66.      Im Urteil vom 9. März 2010, Kommission/Deutschland, und im Urteil Kommission/Österreich hat der Gerichtshof den Ausdruck „in völliger Unabhängigkeit“ des Art. 28 Abs. 1 Unterabs. 2 der Richtlinie autonom(25) und weit(26) ausgelegt. Er hat diese Auslegung zum einen auf den Wortlaut selbst des Art. 28 Abs. 1 Unterabs. 2 der Richtlinie gestützt, indem er ausgeführt hat, dass der Begriff „Unabhängigkeit“ durch das Adjektiv „völlig“ verstärkt wird, und zum anderen auf das Ziel der Gewährleistung der Unabhängigkeit der fraglichen Stellen, die die wirksame und zuverlässige Kontrolle der Einhaltung der Vorschriften zum Schutz natürlicher Personen bei der Verarbeitung personenbezogener Daten sicherstellen soll(27).

67.      Der Gerichtshof hat hervorgehoben, dass diese Gewährleistung eingeführt wurde, um die von den Entscheidungen der Kontrollstellen betroffenen Personen und Einrichtungen stärker zu schützen, und nicht, um diesen Stellen selbst oder ihren Bevollmächtigten eine besondere Stellung zu verleihen(28). Folglich müssen die Kontrollstellen bei der Wahrnehmung ihrer Aufgaben objektiv und unparteiisch vorgehen und vor jeglicher – unmittelbaren oder mittelbaren – Einflussnahme von außen, die ihre Entscheidungen steuern könnte, sicher sein(29).

68.      Die bloße Gefahr einer solchen Einflussnahme reicht für einen Verstoß gegen Art. 28 Abs. 1 Unterabs. 2 der Richtlinie aus(30).

69.      Hierzu ist dem Urteil Kommission/Österreich klar zu entnehmen, dass jedes Vorgehen, das bei der Kontrollstelle für den Datenschutz zu einer Form von „vorauseilendem Gehorsam“(31) führen könnte, das Gebot der „völligen Unabhängigkeit“, die die Mitgliedstaaten nach Art. 28 Abs. 1 Unterabs. 2 der Richtlinie und dem Primärrecht der Union ihren Kontrollstellen gewährleisten müssen, nicht erfüllt.

70.      Ich bin wie die Kommission der Auffassung, dass es zwar jedem Mitgliedstaat freisteht, das institutionelle System zu wählen, das er für sein Land am besten geeignet hält, und damit auch, es später zu ändern, jedoch nur unter der Voraussetzung, dass diese Wahl und die spätere Änderung nicht gegen das zwingende Gebot der „völligen Unabhängigkeit“ aus Art. 28 Abs. 1 Unterabs. 2 der Richtlinie verstoßen.
────────────────────────────────────────
Schreiben Sie aus dem Textausschnitt den Teil ab, der mit den Worten um „67.      Der Gerichtshof hat“ beginnt und mit „könnte, sicher sein(29).“ endet.

Gespeicherte Dateneinträge:
────────────────────────────────────────
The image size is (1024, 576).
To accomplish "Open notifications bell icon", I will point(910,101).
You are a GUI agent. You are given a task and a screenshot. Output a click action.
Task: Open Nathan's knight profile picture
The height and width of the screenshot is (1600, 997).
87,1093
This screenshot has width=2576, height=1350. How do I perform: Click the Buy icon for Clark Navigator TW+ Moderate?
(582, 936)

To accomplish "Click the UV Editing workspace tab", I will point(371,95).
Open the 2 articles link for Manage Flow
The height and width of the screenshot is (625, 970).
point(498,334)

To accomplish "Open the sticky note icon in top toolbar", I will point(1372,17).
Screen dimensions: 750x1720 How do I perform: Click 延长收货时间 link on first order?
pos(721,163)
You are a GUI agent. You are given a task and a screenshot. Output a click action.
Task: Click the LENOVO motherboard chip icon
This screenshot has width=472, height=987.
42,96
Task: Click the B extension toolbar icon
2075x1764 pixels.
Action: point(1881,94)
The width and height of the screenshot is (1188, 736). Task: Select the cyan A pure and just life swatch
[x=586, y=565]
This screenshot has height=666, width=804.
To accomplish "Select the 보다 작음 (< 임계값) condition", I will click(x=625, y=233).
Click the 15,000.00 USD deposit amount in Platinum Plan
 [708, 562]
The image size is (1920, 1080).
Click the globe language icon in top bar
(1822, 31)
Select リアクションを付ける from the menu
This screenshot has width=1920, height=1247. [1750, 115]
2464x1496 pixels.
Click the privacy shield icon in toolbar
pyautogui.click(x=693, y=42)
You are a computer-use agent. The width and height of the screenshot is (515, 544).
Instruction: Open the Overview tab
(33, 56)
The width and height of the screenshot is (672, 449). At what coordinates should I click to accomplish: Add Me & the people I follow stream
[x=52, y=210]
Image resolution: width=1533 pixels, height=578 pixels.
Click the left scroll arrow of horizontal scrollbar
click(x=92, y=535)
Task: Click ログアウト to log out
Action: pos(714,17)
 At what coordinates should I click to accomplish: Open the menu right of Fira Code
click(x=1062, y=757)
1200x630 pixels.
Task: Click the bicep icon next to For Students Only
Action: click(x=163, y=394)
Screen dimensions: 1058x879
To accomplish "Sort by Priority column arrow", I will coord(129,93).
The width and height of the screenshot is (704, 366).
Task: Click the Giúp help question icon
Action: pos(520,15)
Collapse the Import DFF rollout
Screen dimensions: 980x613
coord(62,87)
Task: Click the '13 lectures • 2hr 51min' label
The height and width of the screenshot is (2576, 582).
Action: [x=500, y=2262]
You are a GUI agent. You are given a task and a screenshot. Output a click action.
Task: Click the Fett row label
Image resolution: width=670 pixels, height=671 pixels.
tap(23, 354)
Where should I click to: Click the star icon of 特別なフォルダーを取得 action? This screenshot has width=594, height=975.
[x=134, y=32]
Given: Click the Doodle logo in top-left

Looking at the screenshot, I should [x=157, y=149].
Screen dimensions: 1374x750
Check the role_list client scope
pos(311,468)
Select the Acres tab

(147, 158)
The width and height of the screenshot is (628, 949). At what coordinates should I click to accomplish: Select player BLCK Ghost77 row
────────────────────────────────────────
Lösung:
67.      Der Gerichtshof hat hervorgehoben, dass diese Gewährleistung eingeführt wurde, um die von den Entscheidungen der Kontrollstellen betroffenen Personen und Einrichtungen stärker zu schützen, und nicht, um diesen Stellen selbst oder ihren Bevollmächtigten eine besondere Stellung zu verleihen(28). Folglich müssen die Kontrollstellen bei der Wahrnehmung ihrer Aufgaben objektiv und unparteiisch vorgehen und vor jeglicher – unmittelbaren oder mittelbaren – Einflussnahme von außen, die ihre Entscheidungen steuern könnte, sicher sein(29).